(Excerpt from a dataset)
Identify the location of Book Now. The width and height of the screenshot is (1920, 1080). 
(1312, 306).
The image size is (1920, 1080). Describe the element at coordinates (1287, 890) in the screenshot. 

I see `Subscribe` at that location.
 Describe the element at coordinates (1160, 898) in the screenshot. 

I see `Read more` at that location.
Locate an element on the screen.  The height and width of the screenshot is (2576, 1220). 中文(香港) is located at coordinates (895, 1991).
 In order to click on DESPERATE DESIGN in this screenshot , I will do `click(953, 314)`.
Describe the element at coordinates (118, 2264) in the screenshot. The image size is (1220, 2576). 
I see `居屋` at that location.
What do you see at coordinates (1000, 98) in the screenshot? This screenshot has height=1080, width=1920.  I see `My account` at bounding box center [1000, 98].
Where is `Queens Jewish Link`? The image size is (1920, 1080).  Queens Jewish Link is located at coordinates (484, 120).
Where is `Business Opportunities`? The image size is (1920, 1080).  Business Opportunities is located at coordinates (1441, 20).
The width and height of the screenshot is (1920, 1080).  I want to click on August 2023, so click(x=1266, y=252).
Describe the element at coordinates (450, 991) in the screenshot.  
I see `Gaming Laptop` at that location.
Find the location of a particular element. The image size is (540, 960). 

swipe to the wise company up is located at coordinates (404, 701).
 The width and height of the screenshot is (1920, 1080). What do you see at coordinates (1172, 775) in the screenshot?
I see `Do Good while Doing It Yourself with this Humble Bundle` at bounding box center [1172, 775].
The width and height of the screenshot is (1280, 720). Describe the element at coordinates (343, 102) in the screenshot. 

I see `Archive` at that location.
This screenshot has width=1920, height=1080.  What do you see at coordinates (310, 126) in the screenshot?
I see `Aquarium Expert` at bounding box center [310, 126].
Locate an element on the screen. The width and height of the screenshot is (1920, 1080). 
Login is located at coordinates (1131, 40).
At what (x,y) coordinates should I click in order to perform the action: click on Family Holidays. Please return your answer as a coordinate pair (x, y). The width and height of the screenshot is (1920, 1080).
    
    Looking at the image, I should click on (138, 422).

Challenge: List each line in the items above that contains the word "should", copying every such line in full.

Response to the exercise:
At what (x,y) coordinates should I click in order to perform the action: click on Family Holidays. Please return your answer as a coordinate pair (x, y). The width and height of the screenshot is (1920, 1080).
    Looking at the image, I should click on (138, 422).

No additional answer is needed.